▶ **YOUR TASKS**
A. Summarize the Thanksgiving post in two sentences.
B. Print the passage of the Thanksgiving post between "Ahhh, Thanksgiving, home" and "unsuspecting smoker's cigarettes.", inclusive.

▶ **EXTRACT**
_ _ _ _ _

Ahhh, Thanksgiving, home to my favorite meal of the year. And those that know me know that eating is one of my top ten favorite things. (amongst titties and beer) (well, more titties than beer) One time in Chicago, I went to this titty bar that had (no shit) an all-you-could-eat buffet! One of my Thanksgiving traditions is to watch "Planes, Trains, and Automobiles" staring Steve Martin and John Candy. Another one was to try to slip cigarette loads into unsuspecting smoker's cigarettes.
One time we were out visiting my cousins (the Colemans), and we were having a BBQ. (I guess it wasn't Thanksgiving, but it was a helluva funny day) I brought along some cigarette loads and us kids decided to spark up the BBQ with them. If I remember right, John was the only one with sense and wanted no part of it, but me and Mary were adventurous, if not stupid. We got hold of my mom's cigarettes and loaded her up good. Then, Mary put some in her dad's cigarettes. Now, Uncle Ed scared the bejesus out of me when he was mad. I guess because he could be loud and I had seen him whip Jimmy and John's asses - even mine one time (good Lord did that hurt!). Well soon, my mom lit one up. Me and Mary were hiding behind a truck peeking around the tire when she took a big drag in the middle of a story. BOOM! The end of the cigarette exploded out just like the old cartoons! The look on Mom's face was like "WTF!!!" We MIGHT have gotten away with it if we weren't rolling on the ground hysterical with laughter. Up to that point, it was the funniest thing I had ever seen in my life. Remember kids, the whipping is WELL worth it if you can secure some loads. About that time we heard a bang from inside the house. My eyebrows shot up as soon as I heard the bellows of a bear, "GOD D*** KIDS!!". It was Uncle Ed. I had no intention what-so-ever of taking the blame for that one as I had told Mary it wasn't a good idea to hit his cigarettes. I remember i didn't get a whipping for Uncle Ed's, but Mary might have as I turned on her like a pancake and pointed fingers like a big dog out of fear. Me and John even put one in Grampa Dave's cigar one day. We sat and watched in fascination as he puffed and puffed. We were about to consider it a dud when, BOOM! Grampa Dave didn't even move. I wasn't sure he even noticed it until he gave us a look like "You little bastards think you can fool an old man like me?" And he kept on smoking it as if nothing happened.

_ _ _ _ _

▶ **DATA**
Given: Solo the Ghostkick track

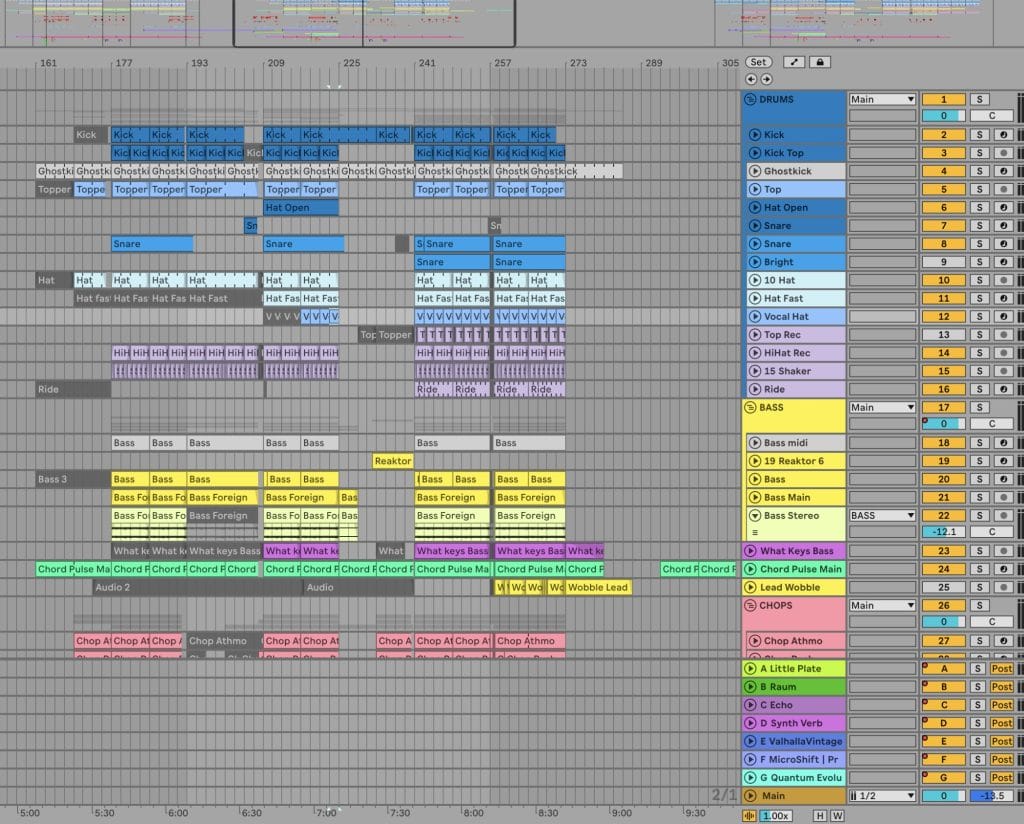Looking at the screenshot, I should (x=980, y=171).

_ _ _ _ _

▶ **WRITTEN ANSWERS**
A. The writer calls Thanksgiving home to a favorite meal and names two traditions: watching "Planes, Trains, and Automobiles" and trying to slip cigarette loads into smokers' cigarettes. At a BBQ with cousins, the writer and Mary loaded the cigarettes of the writer's mom, whose cigarette exploded, and of Uncle Ed, who bellowed after a bang from the house; on another day, a load the writer and John put in Grampa Dave's cigar went off, and he kept on smoking it as if nothing happened.

B.
Ahhh, Thanksgiving, home to my favorite meal of the year. And those that know me know that eating is one of my top ten favorite things. (amongst titties and beer) (well, more titties than beer) One time in Chicago, I went to this titty bar that had (no shit) an all-you-could-eat buffet! One of my Thanksgiving traditions is to watch "Planes, Trains, and Automobiles" staring Steve Martin and John Candy. Another one was to try to slip cigarette loads into unsuspecting smoker's cigarettes.